STATED GOAL – Reproduce the stretch of material from the line containing "The height and width of the screenshot is (668, 1080)." through the end, swapping "ratings" for "reviews" and leaving everything else unchanged.

------ AVAILABLE DATA

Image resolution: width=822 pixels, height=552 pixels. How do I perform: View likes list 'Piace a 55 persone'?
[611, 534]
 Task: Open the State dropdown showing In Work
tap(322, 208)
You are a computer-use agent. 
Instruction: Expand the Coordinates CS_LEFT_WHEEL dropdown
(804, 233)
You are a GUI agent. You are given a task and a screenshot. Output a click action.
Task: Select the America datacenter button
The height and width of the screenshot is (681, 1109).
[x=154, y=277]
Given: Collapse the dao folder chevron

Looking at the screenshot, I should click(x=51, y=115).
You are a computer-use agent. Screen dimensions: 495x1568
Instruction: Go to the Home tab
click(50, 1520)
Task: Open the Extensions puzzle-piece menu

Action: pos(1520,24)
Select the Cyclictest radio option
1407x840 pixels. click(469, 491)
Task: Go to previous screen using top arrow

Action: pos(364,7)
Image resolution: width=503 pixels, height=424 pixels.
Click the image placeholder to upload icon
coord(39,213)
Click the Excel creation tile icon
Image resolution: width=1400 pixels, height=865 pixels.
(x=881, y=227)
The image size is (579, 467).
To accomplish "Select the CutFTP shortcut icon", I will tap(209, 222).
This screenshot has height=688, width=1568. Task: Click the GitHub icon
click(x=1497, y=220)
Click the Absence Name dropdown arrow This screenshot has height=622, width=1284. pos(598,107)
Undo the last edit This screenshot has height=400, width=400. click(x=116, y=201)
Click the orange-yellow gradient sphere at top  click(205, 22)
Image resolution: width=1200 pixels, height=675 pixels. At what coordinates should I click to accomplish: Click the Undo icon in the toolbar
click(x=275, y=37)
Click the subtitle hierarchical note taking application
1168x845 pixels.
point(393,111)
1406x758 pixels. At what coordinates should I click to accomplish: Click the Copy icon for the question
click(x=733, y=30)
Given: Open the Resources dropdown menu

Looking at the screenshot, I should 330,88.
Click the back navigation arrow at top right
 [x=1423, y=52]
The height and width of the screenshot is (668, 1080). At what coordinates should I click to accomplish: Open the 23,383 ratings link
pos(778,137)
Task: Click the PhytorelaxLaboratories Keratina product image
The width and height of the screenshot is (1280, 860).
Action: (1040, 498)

------------

WORKED SOLUTION –
The height and width of the screenshot is (668, 1080). At what coordinates should I click to accomplish: Open the 23,383 reviews link
pos(778,137)
Task: Click the PhytorelaxLaboratories Keratina product image
The width and height of the screenshot is (1280, 860).
Action: (1040, 498)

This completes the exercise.